→ **GOAL OF THE EXERCISE**
Show all lines from the material that carry the word "under".

→ **RECORDS FOR PROCESSING**
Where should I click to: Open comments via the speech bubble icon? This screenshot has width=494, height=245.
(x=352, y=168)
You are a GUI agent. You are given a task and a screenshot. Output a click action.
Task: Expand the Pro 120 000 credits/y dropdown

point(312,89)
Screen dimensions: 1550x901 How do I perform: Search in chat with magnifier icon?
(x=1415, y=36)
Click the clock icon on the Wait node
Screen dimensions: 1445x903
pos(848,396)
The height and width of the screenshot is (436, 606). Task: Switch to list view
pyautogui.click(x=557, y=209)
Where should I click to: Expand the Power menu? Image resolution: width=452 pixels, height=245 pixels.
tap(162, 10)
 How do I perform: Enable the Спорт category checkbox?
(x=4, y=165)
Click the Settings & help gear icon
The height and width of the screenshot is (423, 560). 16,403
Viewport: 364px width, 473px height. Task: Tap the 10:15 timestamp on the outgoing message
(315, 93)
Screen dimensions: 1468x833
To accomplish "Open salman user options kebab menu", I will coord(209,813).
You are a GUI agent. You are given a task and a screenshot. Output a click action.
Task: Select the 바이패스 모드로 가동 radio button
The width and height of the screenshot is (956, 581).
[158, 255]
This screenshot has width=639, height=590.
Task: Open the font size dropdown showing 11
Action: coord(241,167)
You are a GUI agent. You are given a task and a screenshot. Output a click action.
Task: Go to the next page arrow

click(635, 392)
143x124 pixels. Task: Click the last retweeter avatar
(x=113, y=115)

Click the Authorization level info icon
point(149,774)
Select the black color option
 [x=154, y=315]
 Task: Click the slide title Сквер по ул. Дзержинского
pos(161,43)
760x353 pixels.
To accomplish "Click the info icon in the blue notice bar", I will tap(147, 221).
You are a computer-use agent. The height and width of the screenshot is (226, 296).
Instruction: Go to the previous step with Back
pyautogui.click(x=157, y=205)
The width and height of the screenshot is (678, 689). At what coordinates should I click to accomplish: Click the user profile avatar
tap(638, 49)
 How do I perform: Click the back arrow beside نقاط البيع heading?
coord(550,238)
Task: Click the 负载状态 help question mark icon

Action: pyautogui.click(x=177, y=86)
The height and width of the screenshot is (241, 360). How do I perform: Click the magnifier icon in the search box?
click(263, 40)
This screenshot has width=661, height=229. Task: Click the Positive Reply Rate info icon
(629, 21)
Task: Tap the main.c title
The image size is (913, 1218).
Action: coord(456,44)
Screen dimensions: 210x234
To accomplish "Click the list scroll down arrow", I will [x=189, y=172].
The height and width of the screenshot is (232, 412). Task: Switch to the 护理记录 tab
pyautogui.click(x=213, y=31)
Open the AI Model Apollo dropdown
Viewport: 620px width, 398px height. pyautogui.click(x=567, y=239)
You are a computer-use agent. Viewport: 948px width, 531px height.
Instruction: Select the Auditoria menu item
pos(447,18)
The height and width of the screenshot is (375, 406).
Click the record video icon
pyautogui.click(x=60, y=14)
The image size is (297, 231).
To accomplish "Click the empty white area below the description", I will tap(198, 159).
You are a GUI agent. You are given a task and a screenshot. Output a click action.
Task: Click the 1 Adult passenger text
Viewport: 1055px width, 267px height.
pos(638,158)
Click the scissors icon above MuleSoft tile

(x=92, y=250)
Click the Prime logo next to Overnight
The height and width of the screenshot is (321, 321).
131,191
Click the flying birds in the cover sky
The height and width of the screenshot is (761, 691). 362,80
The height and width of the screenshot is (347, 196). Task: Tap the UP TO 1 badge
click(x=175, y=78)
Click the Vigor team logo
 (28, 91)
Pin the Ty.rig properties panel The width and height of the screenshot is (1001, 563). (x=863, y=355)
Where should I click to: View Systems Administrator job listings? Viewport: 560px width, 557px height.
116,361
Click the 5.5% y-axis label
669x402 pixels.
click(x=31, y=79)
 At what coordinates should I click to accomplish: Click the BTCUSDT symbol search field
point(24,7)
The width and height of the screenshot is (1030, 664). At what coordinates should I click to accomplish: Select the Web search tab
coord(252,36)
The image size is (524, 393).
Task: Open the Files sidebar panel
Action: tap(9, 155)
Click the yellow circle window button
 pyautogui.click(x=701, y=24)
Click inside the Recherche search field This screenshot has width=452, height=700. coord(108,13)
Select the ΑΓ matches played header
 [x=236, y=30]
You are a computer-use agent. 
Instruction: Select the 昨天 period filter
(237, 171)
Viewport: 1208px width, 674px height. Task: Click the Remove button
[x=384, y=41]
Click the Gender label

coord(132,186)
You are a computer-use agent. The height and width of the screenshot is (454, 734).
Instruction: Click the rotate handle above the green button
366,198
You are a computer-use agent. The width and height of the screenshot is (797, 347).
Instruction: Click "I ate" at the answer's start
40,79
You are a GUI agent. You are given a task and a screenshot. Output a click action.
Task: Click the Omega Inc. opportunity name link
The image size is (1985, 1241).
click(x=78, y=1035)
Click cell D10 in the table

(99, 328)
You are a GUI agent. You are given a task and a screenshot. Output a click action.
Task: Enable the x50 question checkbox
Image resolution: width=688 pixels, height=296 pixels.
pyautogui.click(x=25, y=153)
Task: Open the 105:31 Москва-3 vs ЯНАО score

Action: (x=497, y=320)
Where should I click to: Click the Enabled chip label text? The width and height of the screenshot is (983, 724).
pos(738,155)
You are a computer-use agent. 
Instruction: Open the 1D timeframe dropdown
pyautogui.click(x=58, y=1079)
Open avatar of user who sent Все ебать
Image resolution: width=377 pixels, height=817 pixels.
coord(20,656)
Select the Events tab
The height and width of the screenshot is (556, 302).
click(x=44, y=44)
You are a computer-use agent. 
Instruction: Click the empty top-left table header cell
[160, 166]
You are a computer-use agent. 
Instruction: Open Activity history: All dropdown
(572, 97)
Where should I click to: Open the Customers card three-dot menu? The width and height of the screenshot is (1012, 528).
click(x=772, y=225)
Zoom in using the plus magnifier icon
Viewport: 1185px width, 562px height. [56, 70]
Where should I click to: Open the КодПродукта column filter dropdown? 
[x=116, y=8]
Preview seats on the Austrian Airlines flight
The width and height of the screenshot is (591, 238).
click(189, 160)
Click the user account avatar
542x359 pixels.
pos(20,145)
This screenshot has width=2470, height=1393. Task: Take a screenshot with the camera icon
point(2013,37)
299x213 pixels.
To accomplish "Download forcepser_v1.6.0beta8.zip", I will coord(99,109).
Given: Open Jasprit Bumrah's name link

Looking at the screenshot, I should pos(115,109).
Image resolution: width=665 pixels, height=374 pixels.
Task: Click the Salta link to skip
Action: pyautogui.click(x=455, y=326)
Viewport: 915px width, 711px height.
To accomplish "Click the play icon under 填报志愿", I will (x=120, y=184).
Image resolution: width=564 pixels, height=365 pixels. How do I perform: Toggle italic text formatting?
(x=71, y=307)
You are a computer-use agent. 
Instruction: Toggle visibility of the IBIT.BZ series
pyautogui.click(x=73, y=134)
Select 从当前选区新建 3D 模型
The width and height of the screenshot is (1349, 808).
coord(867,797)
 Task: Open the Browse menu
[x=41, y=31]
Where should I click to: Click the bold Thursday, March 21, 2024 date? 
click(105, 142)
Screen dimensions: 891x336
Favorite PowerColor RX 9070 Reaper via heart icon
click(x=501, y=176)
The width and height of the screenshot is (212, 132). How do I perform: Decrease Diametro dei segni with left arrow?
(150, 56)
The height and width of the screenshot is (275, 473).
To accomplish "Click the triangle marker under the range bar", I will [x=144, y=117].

→ **FINISHED TASK**
To accomplish "Click the play icon under 填报志愿", I will (x=120, y=184).
To accomplish "Click the triangle marker under the range bar", I will [x=144, y=117].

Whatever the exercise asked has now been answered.